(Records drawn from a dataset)
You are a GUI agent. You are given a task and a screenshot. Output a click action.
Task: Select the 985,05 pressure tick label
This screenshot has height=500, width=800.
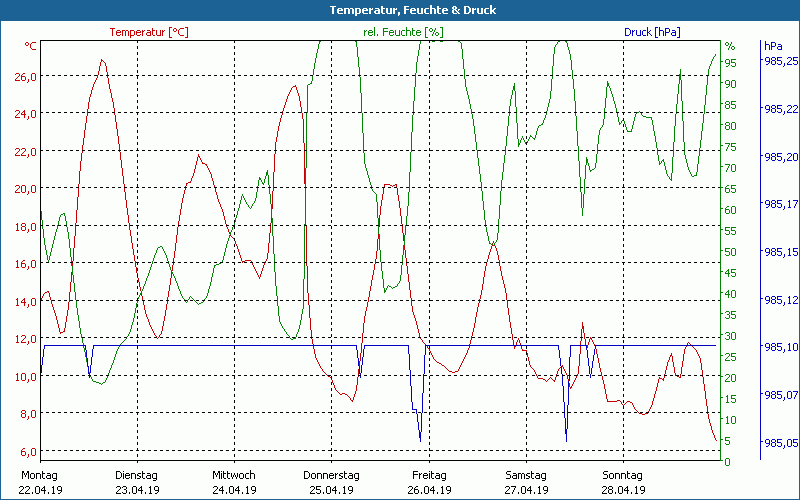tap(781, 443)
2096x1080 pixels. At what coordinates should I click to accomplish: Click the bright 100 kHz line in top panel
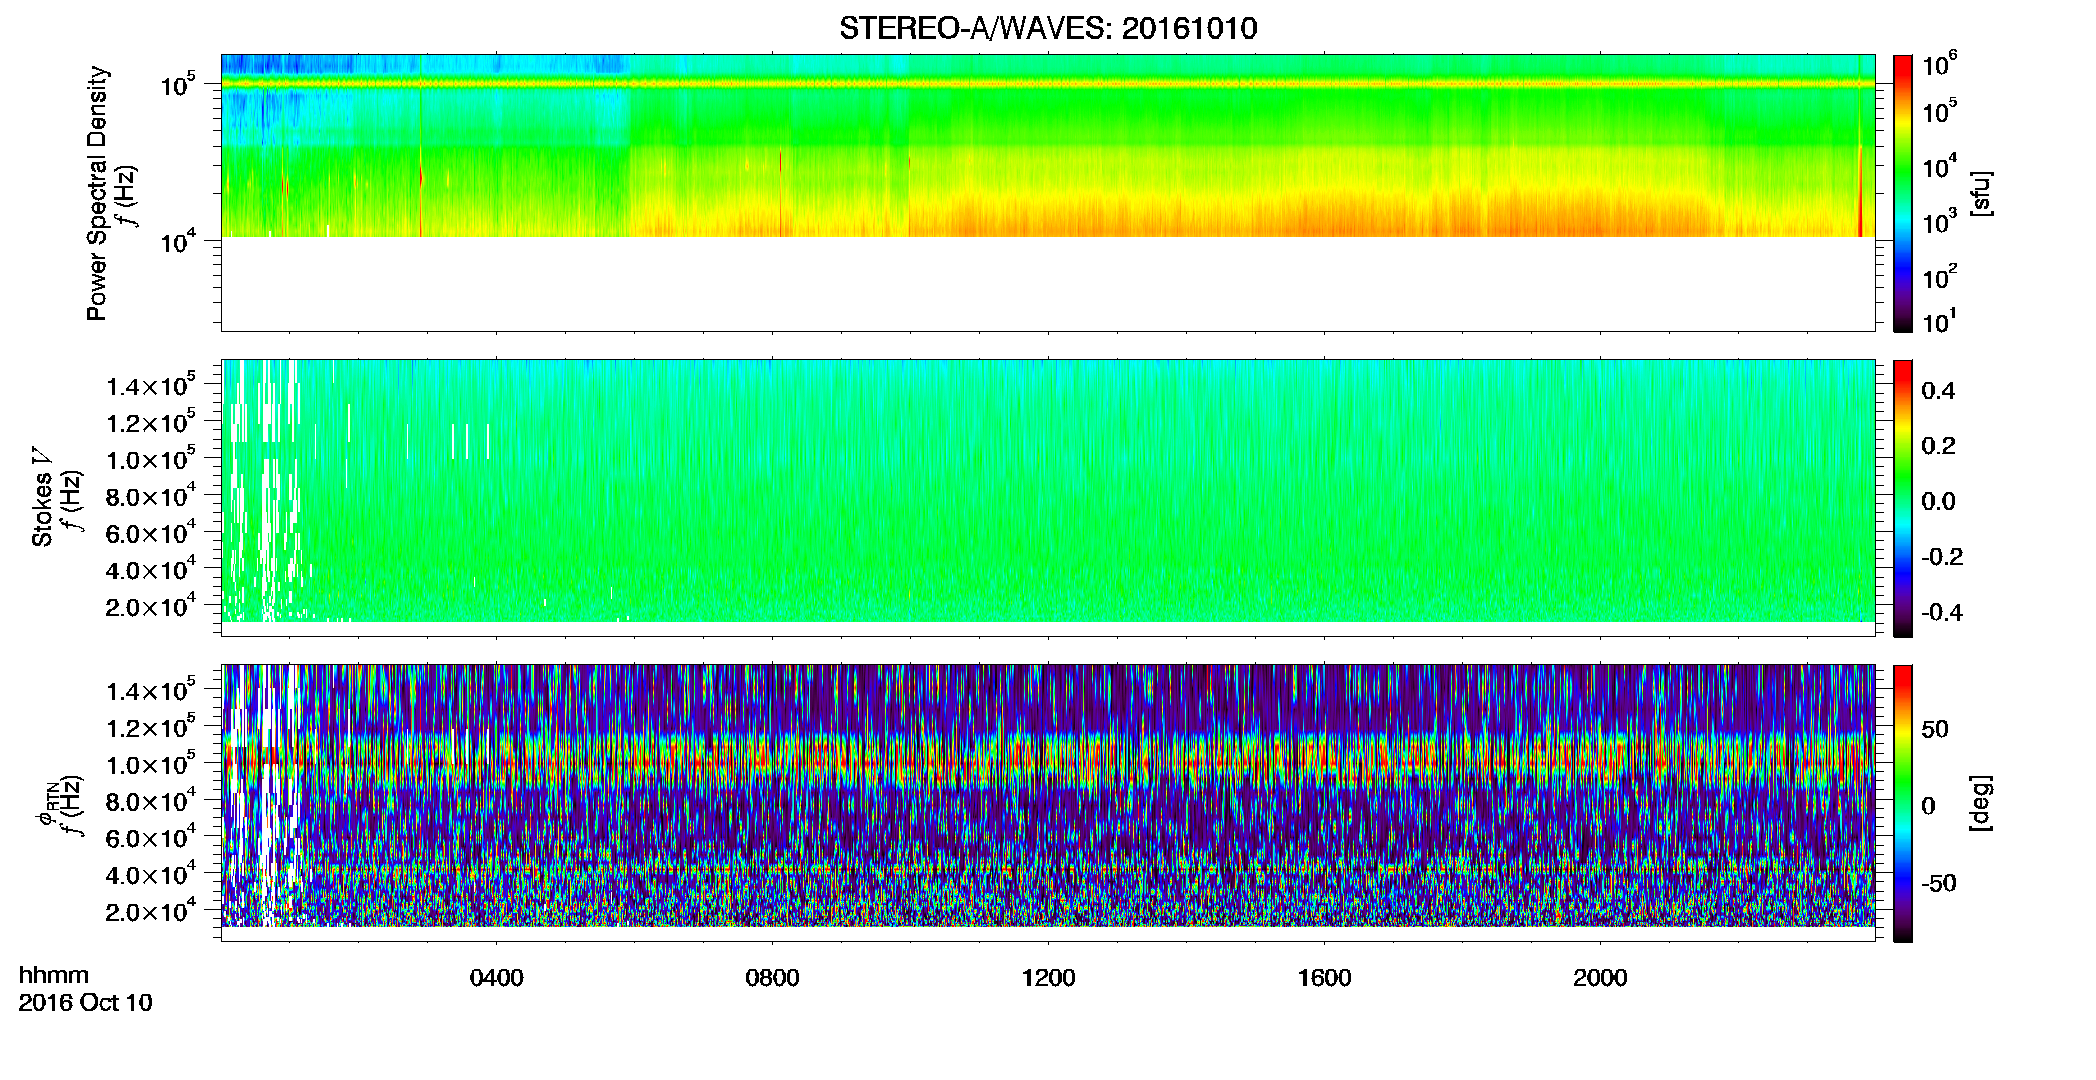[x=1048, y=84]
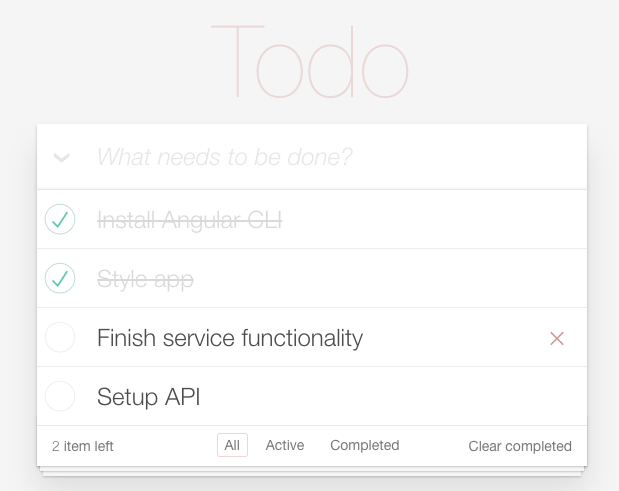Uncheck the Style app green checkmark

click(60, 278)
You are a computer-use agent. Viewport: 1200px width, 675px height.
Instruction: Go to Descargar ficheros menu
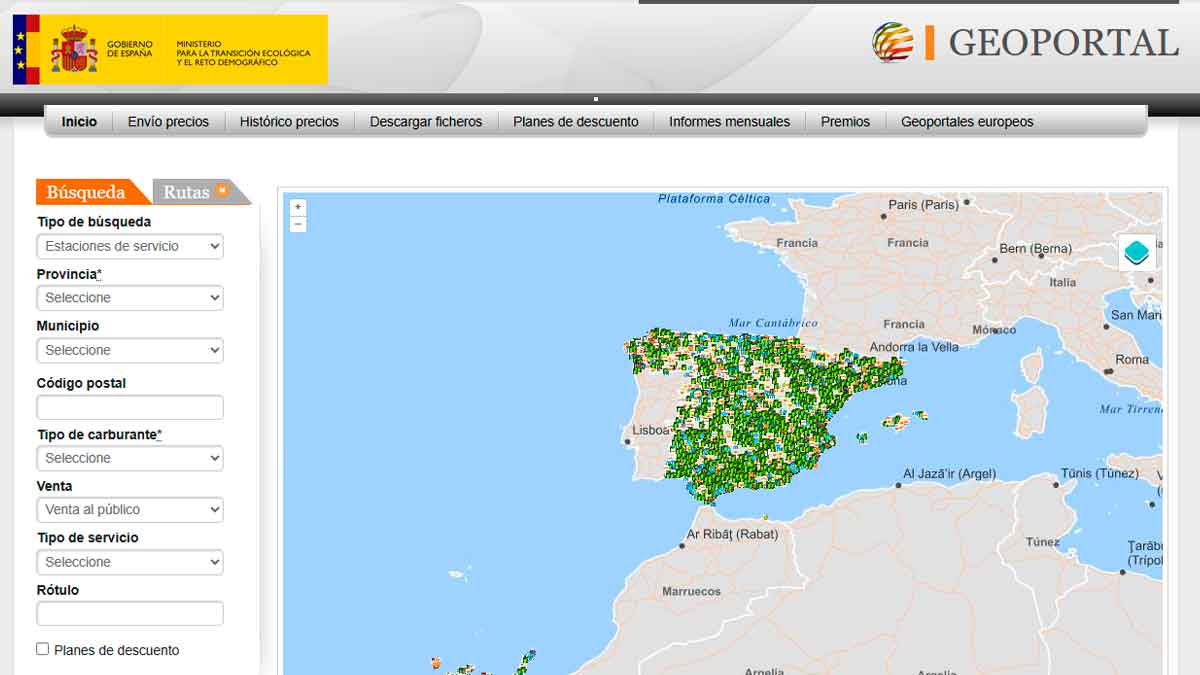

*Required action*. Word for word, print every record, and leave out any picture.

*Answer for this exercise*.
You are a GUI agent. You are given a task and a screenshot. Output a click action.
Task: Select the 985,05 pressure tick label
This screenshot has height=500, width=800.
tap(781, 443)
2096x1080 pixels. At what coordinates should I click to accomplish: Click the bright 100 kHz line in top panel
[x=1048, y=84]
Uncheck the Style app green checkmark

click(60, 278)
You are a computer-use agent. Viewport: 1200px width, 675px height.
Instruction: Go to Descargar ficheros menu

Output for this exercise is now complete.